(Stored data begins)
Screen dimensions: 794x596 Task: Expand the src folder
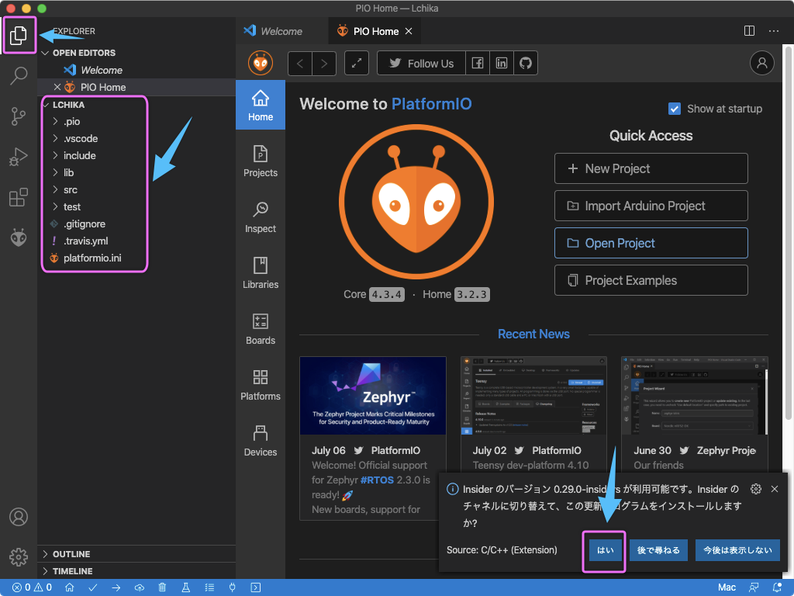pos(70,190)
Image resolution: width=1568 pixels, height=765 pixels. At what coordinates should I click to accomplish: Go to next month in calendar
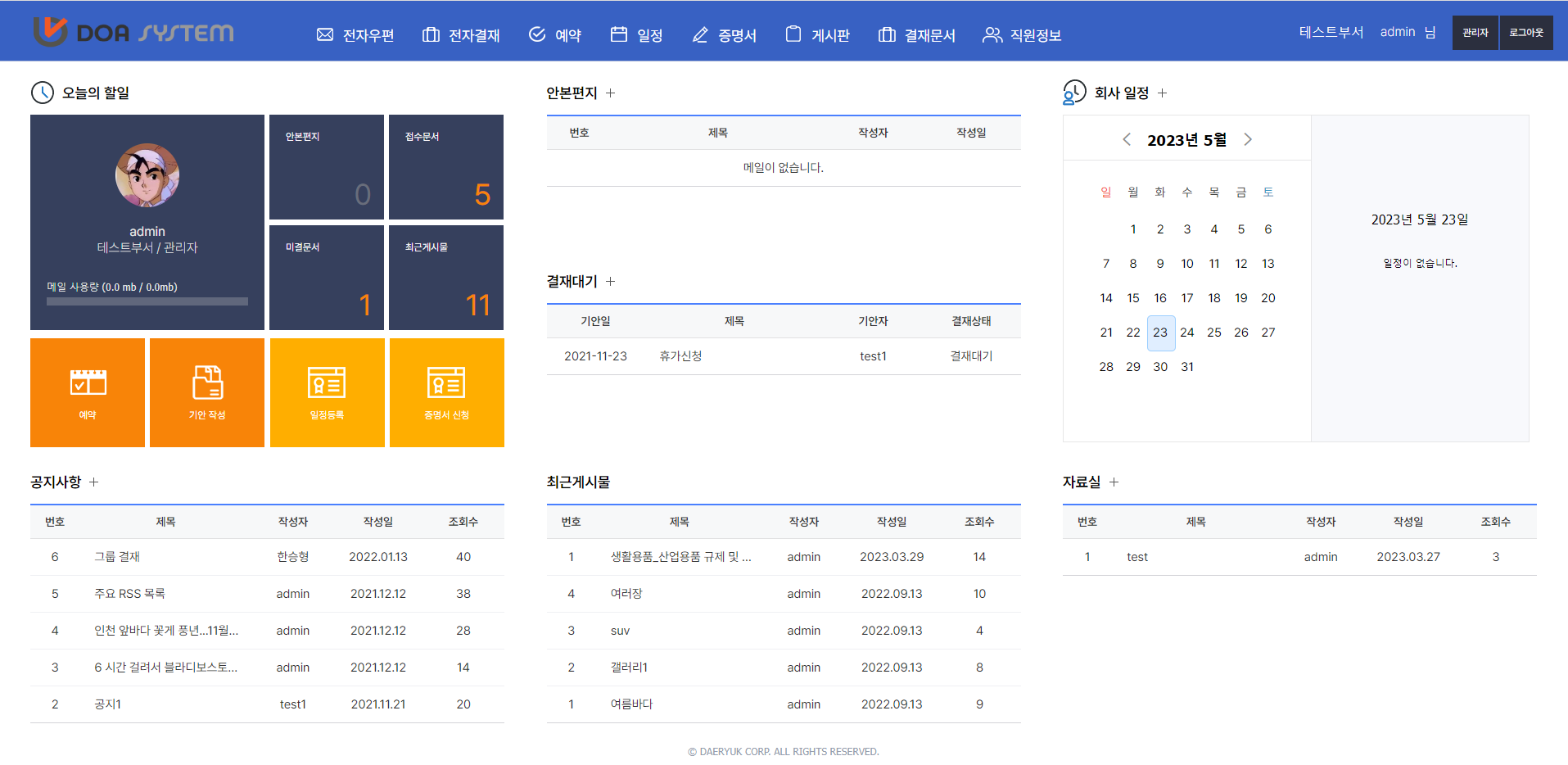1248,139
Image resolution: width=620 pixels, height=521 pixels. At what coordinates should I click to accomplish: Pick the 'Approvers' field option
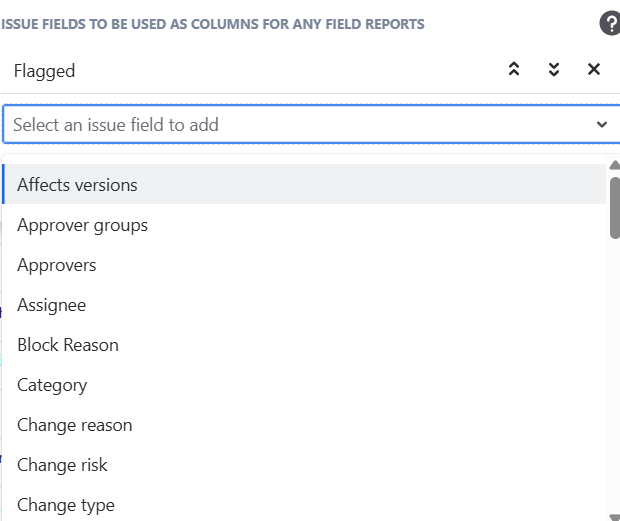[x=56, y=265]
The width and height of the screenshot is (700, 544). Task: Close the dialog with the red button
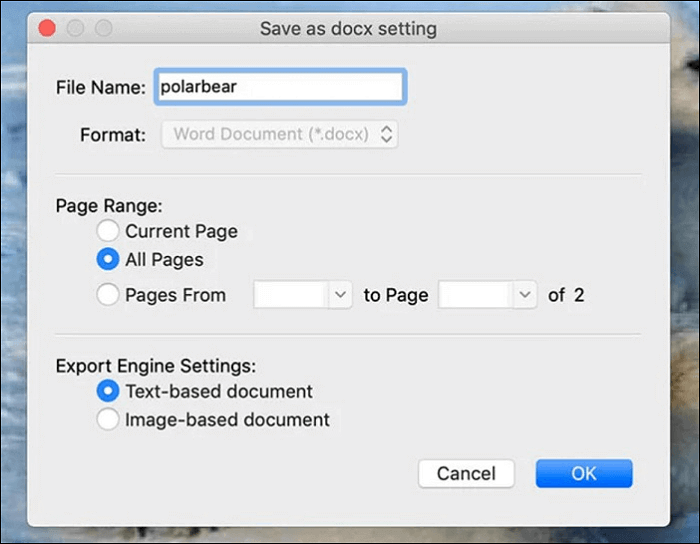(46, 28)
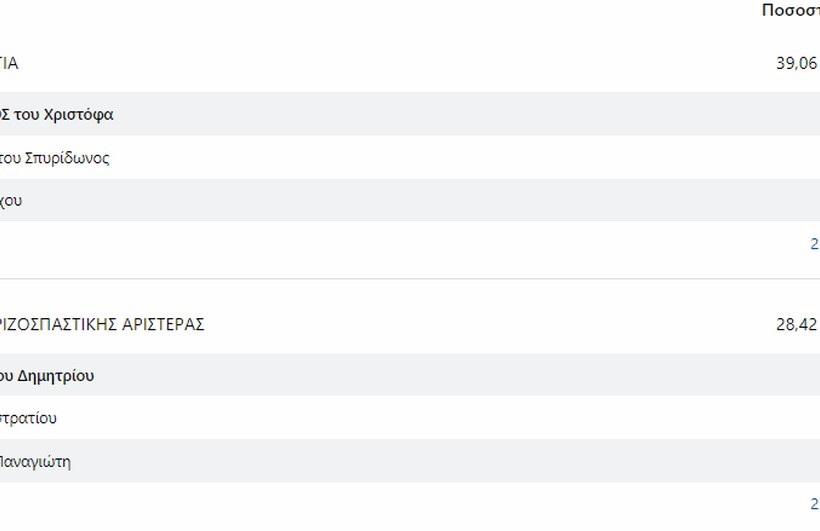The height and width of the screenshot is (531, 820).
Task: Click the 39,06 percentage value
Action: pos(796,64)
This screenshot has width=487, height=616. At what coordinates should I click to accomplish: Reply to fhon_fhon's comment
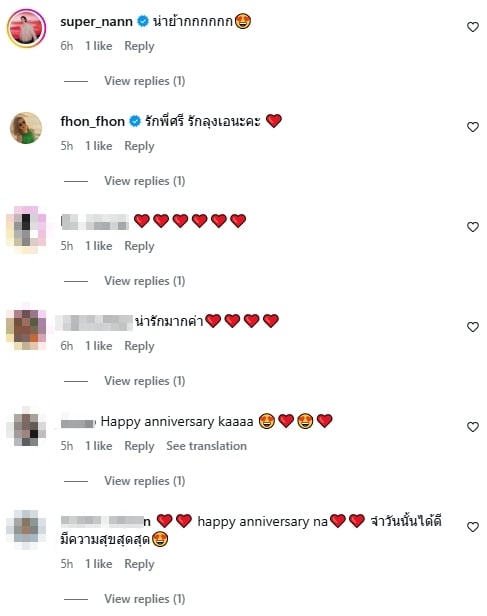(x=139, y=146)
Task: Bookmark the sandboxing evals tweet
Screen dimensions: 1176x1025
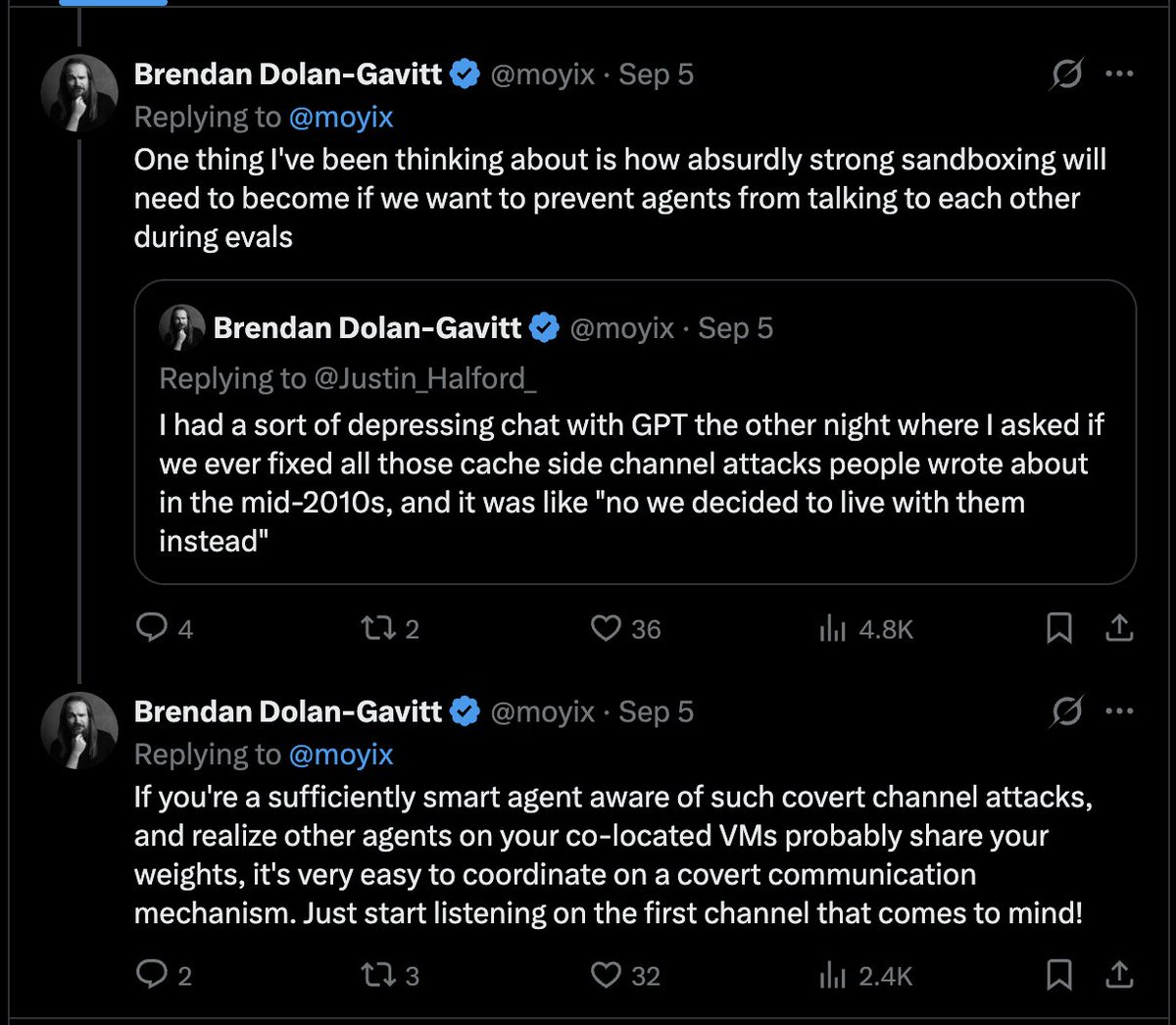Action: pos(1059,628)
(Stored data ends)
Could you return each entry word for word, with the images omitted?

## Result of this exercise:
Screen dimensions: 794x596 Task: Expand the src folder
pos(70,190)
Image resolution: width=1568 pixels, height=765 pixels. At what coordinates should I click to accomplish: Go to next month in calendar
1248,139
Image resolution: width=620 pixels, height=521 pixels. At what coordinates should I click to accomplish: Pick the 'Approvers' field option
[x=56, y=265]
The width and height of the screenshot is (700, 544). Task: Close the dialog with the red button
(46, 28)
The height and width of the screenshot is (531, 820).
Task: Click the 39,06 percentage value
Action: pos(796,64)
This screenshot has width=487, height=616. At what coordinates should I click to accomplish: Reply to fhon_fhon's comment
(x=139, y=146)
Task: Bookmark the sandboxing evals tweet
Screen dimensions: 1176x1025
Action: pos(1059,628)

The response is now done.